→ **Task item**: If a line in the listing below holds the word "Facebook", it counts toward the total; report that total alone.

START Entries supplied

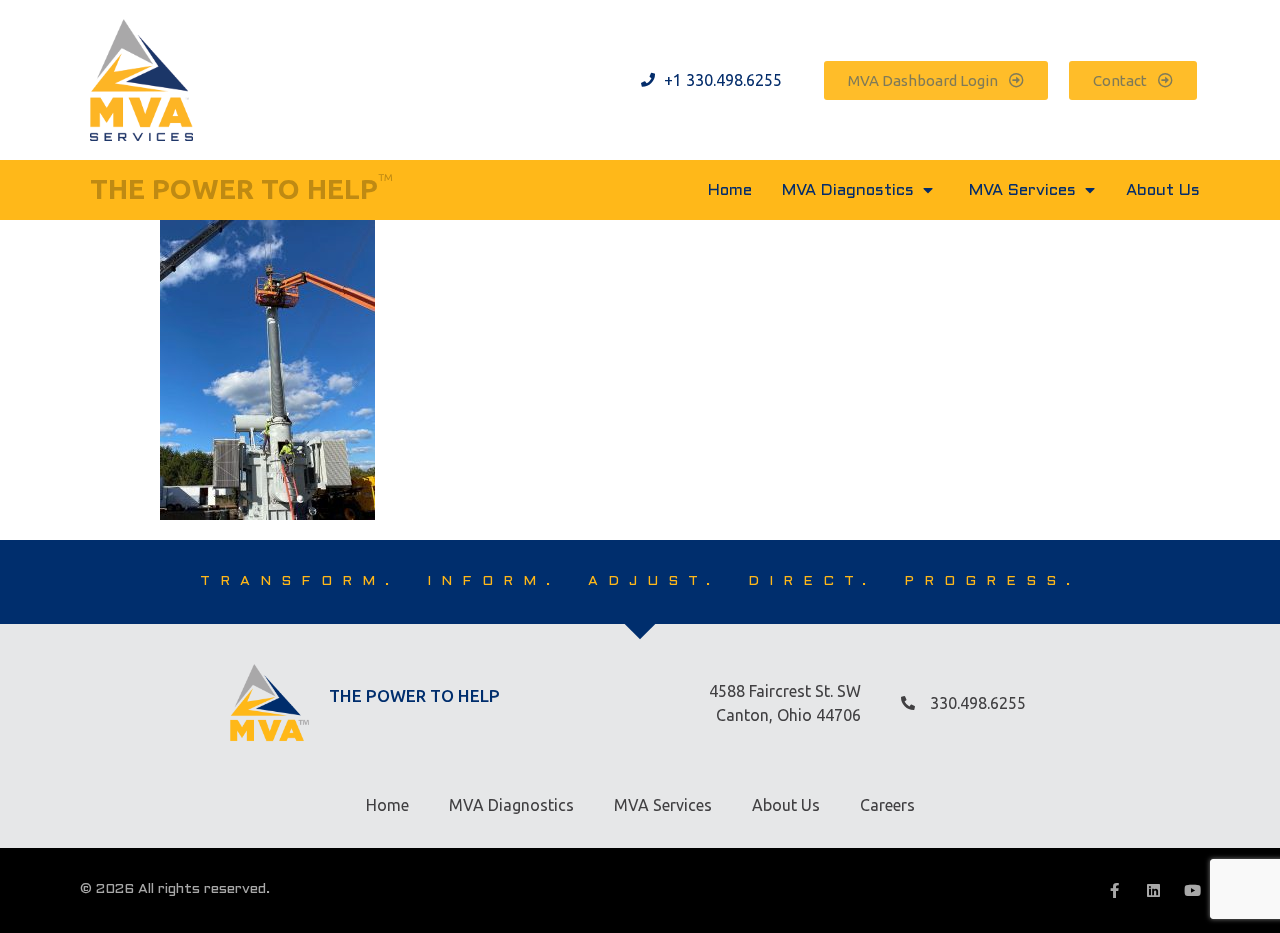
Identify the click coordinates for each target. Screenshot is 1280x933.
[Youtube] (1192, 890)
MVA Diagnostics (511, 805)
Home (387, 805)
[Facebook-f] (1114, 890)
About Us (786, 805)
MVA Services (663, 805)
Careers (887, 805)
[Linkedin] (1153, 890)
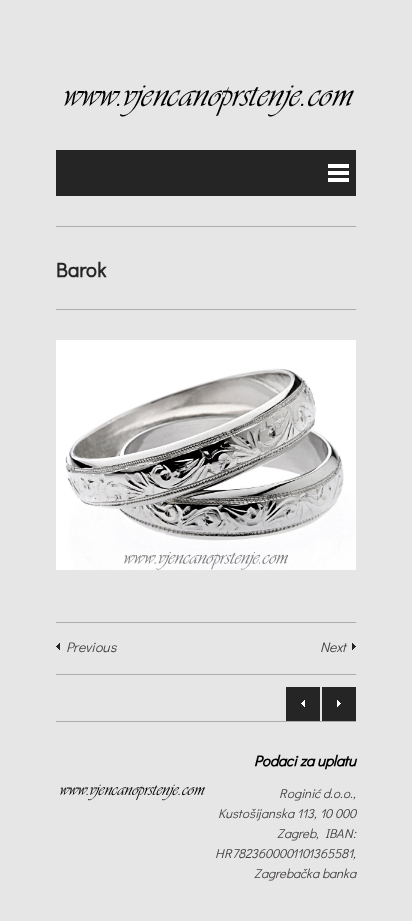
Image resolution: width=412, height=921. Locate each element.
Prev (303, 704)
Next (333, 646)
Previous (91, 646)
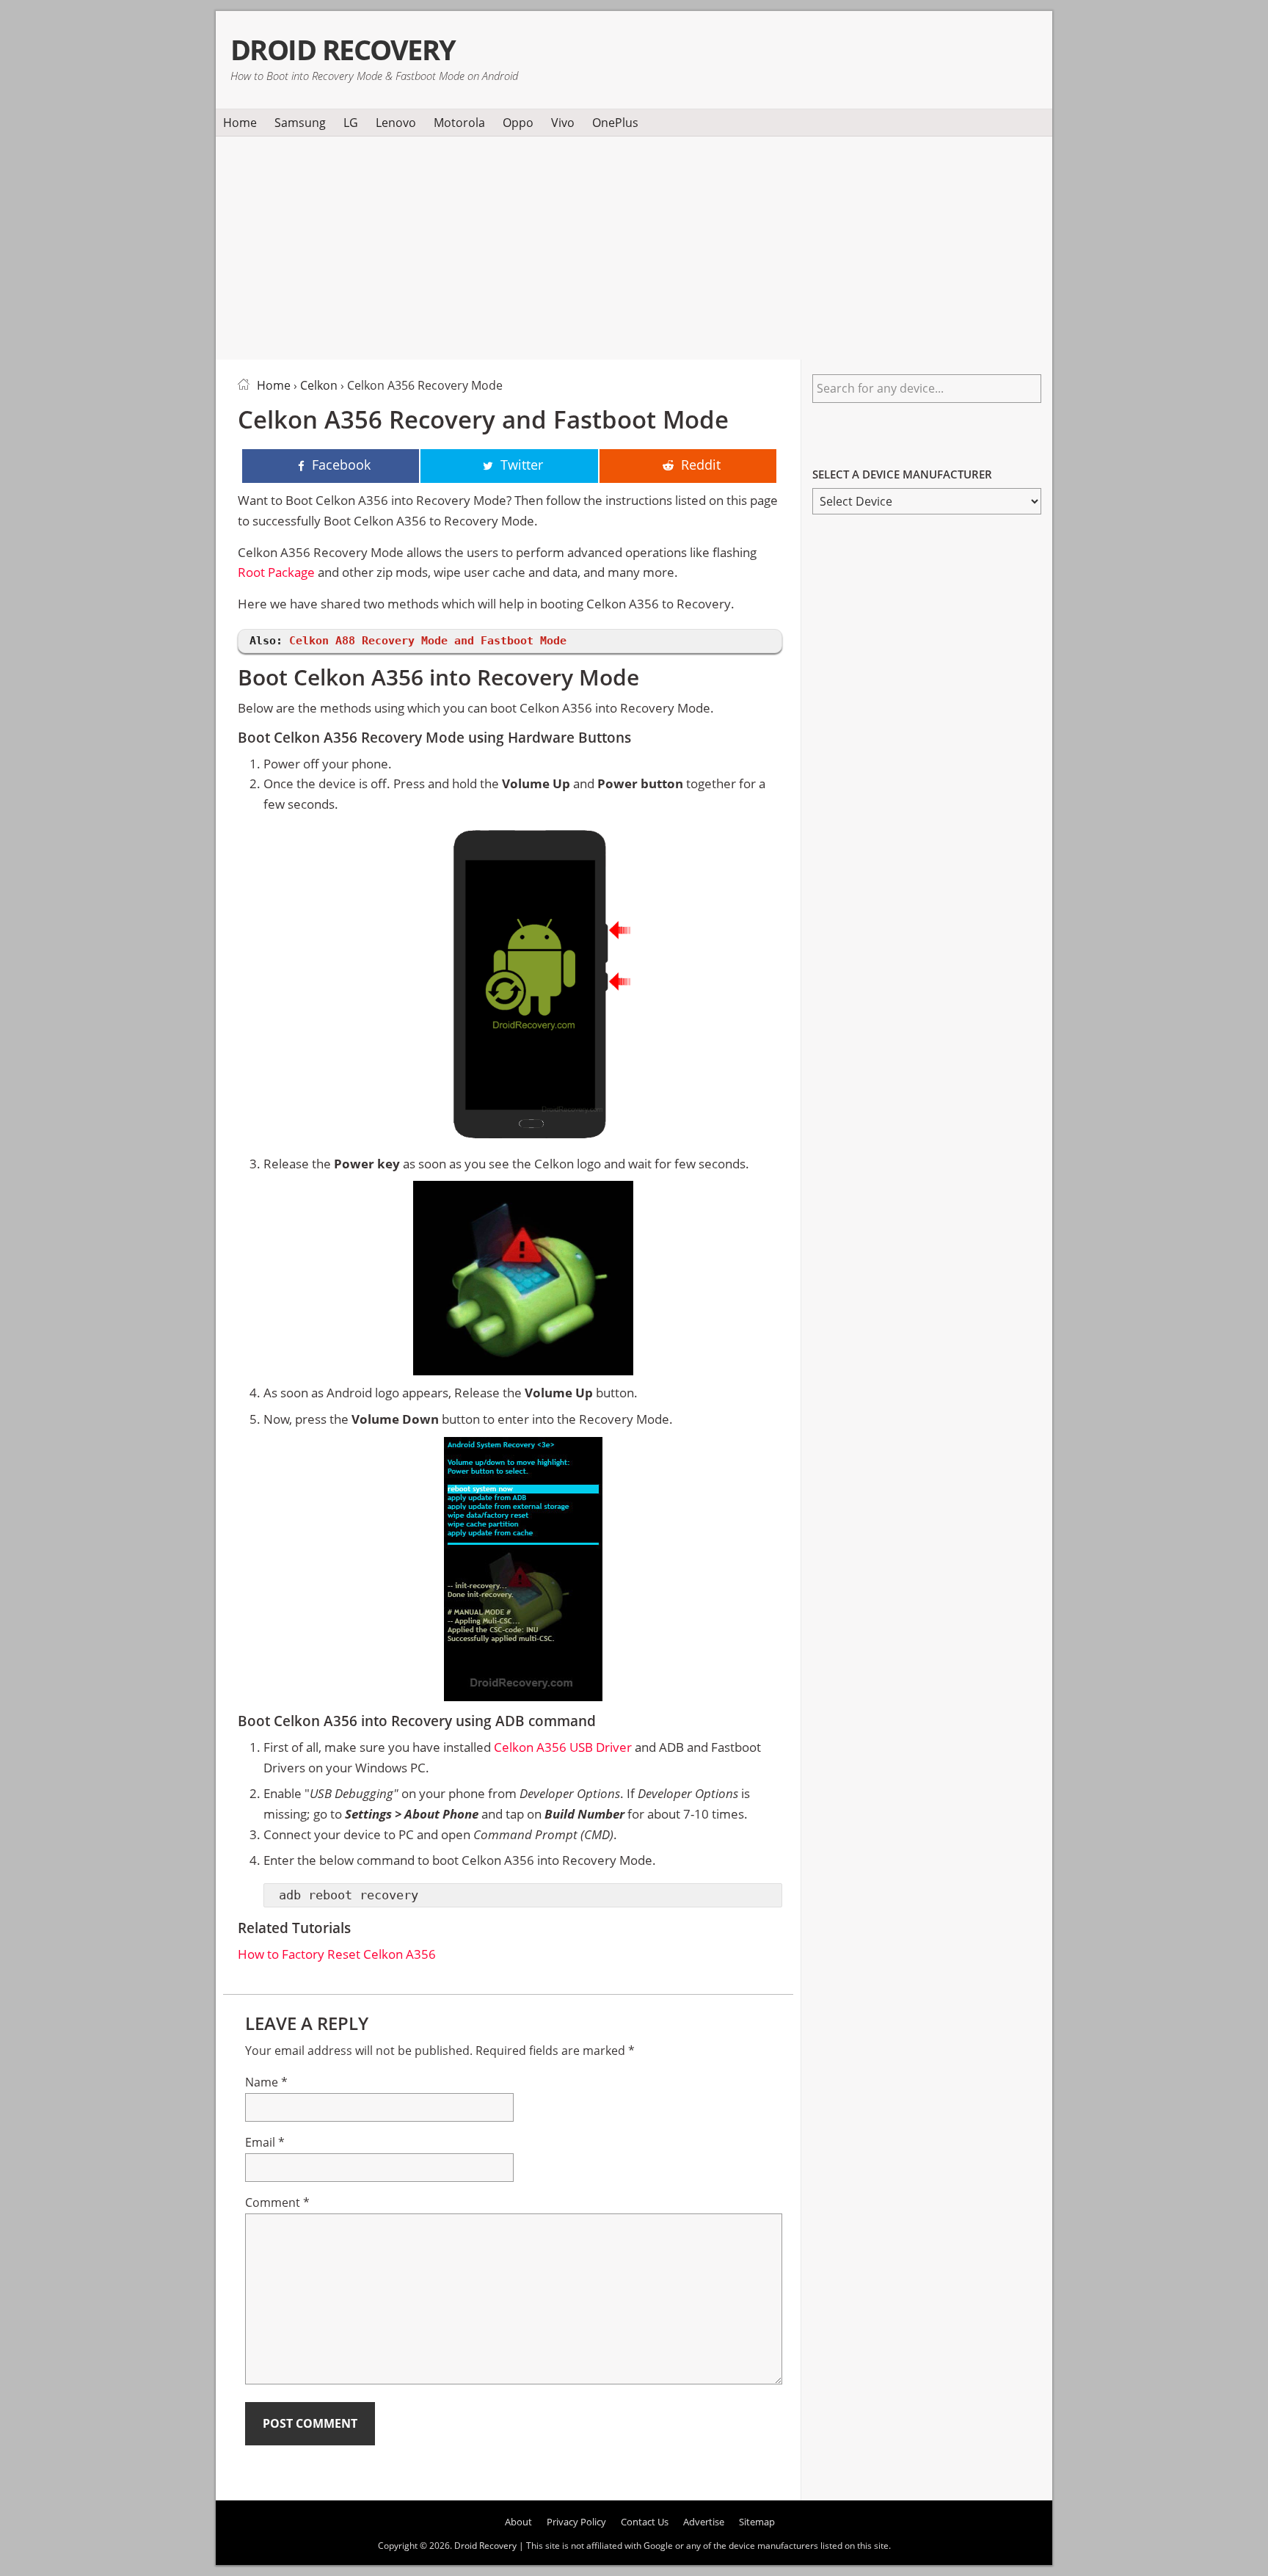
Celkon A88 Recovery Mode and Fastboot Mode (427, 640)
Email (265, 2142)
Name (266, 2082)
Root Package (276, 572)
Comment (277, 2202)
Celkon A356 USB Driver (563, 1747)
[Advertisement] (634, 245)
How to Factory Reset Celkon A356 (337, 1954)
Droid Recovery (343, 49)
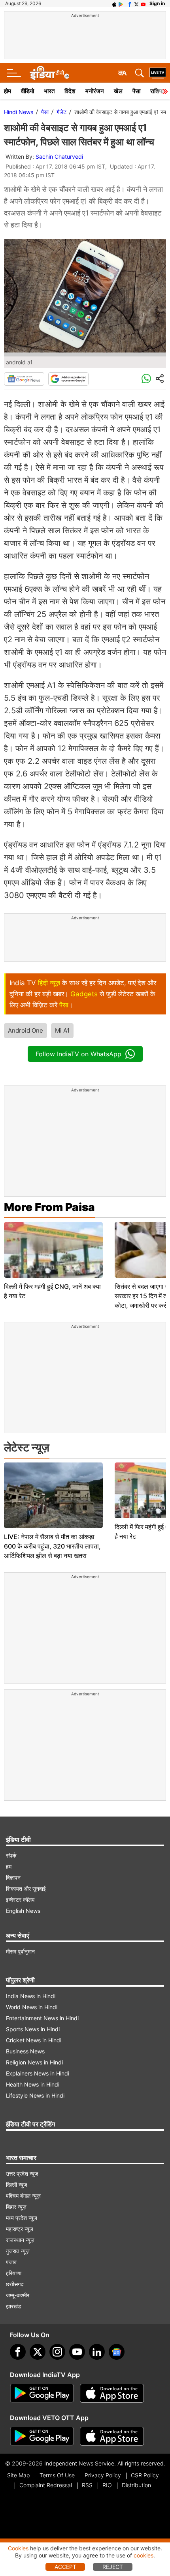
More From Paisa (49, 1207)
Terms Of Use (57, 2475)
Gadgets (84, 994)
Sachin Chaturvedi (59, 156)
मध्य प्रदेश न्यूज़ (21, 2217)
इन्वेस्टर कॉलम (20, 1899)
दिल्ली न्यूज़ (16, 2184)
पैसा (136, 91)
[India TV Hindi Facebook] (129, 3)
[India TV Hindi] (49, 73)
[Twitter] (37, 2352)
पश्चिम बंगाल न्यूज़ (23, 2195)
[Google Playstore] (42, 2393)
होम (7, 91)
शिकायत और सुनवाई (26, 1888)
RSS (87, 2485)
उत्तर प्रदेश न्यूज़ (22, 2173)
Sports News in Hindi (33, 2029)
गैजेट (61, 112)
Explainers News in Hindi (37, 2073)
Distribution (136, 2485)
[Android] (121, 3)
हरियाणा (13, 2273)
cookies (143, 2555)
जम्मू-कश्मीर (17, 2295)
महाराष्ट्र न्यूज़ (19, 2228)
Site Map (18, 2475)
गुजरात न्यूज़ (18, 2251)
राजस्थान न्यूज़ (20, 2240)
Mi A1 (62, 1030)
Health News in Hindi (32, 2084)
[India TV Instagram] (57, 2352)
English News (23, 1910)
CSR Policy (145, 2475)
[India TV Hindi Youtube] (143, 3)
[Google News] (24, 379)
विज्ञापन (13, 1877)
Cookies (18, 2548)
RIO (107, 2485)
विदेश (70, 91)
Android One (25, 1030)
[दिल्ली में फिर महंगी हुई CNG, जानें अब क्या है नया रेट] (53, 1250)
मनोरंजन (94, 91)
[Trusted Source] (68, 379)
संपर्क (11, 1855)
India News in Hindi (30, 1996)
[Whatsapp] (146, 379)
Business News (25, 2051)
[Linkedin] (97, 2352)
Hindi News (18, 112)
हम (8, 1866)
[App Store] (112, 2393)
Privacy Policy (103, 2475)
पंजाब (11, 2262)
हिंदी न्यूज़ (49, 983)
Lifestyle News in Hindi (35, 2095)
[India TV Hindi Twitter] (136, 3)
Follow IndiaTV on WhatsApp (78, 1054)
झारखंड (13, 2306)
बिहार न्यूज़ (16, 2206)
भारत (49, 91)
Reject (112, 2566)
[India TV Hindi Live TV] (157, 73)
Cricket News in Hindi (33, 2040)
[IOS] (114, 3)
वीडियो (27, 91)
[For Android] (42, 2436)
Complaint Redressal (45, 2485)
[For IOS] (112, 2436)
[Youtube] (77, 2352)
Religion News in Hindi (34, 2062)
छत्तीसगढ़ (15, 2284)
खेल (118, 91)
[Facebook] (18, 2352)
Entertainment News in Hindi (42, 2018)
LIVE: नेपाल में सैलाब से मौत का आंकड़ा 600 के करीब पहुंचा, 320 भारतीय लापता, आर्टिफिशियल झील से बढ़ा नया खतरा (52, 1546)
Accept (65, 2566)
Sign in (157, 3)
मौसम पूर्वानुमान (20, 1951)
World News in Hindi (31, 2007)
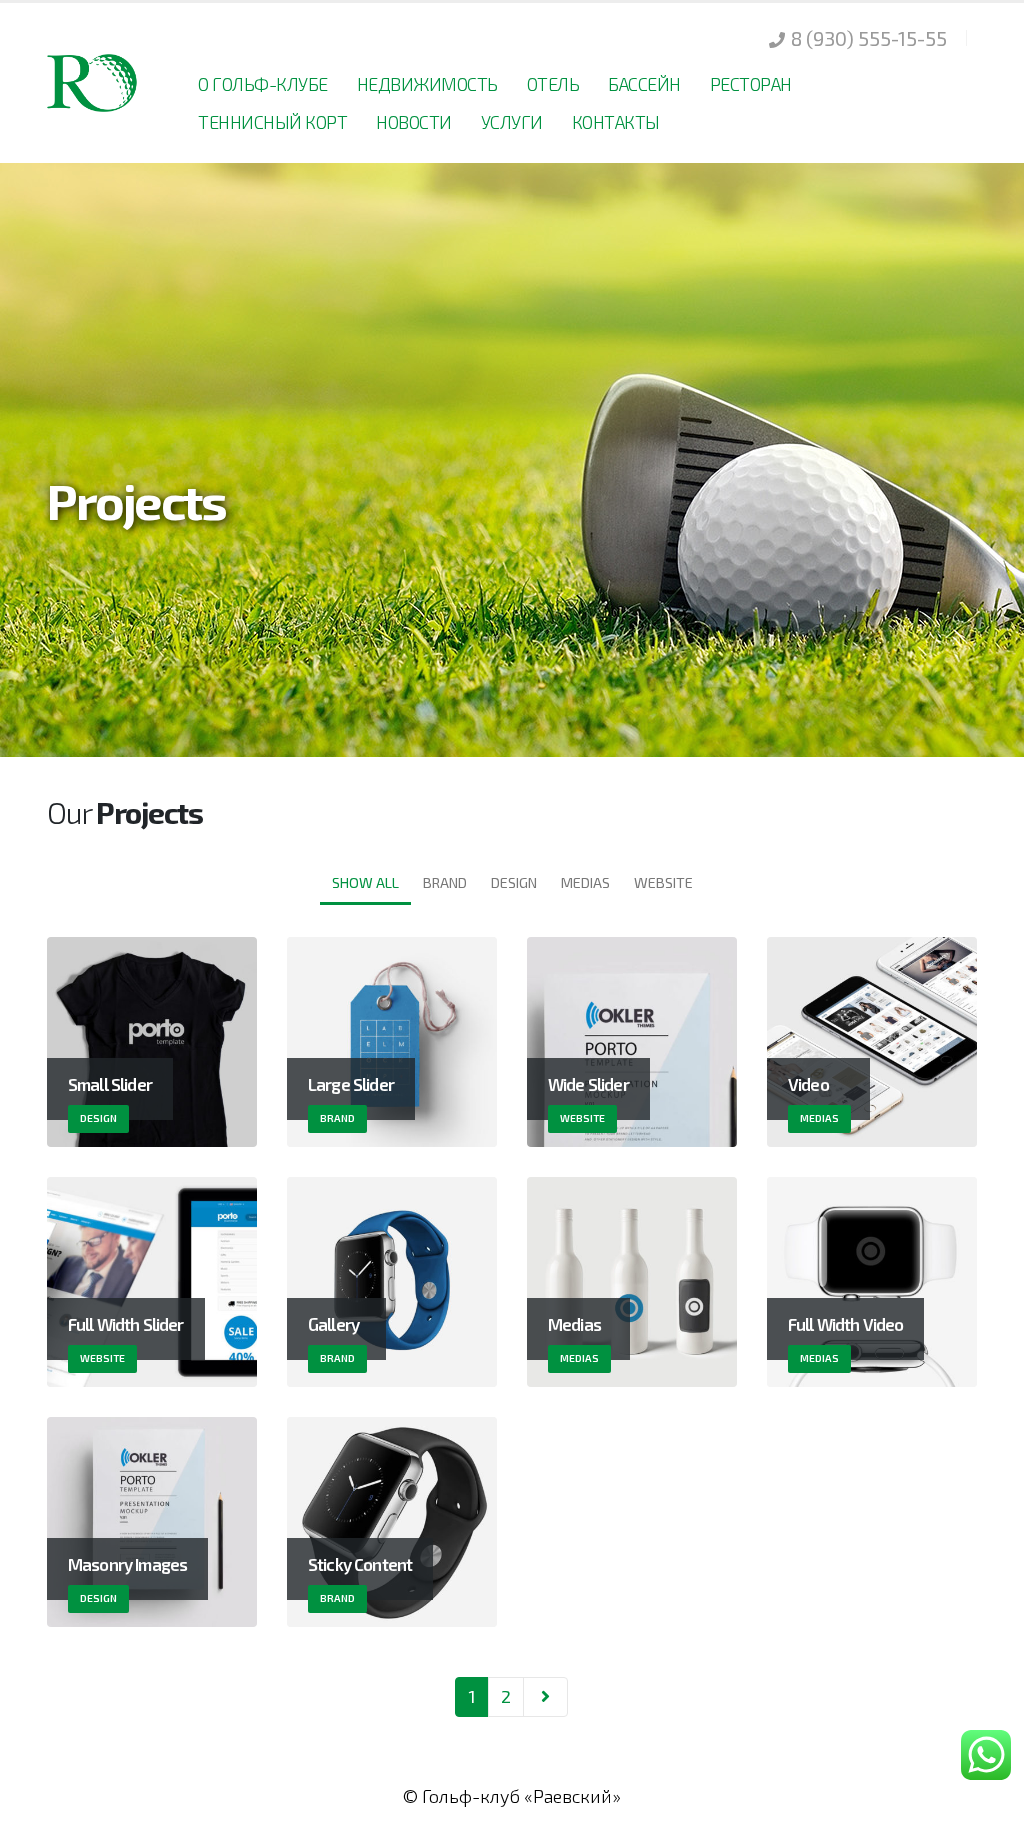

END Entries supplied

→ **Result of the task**: 3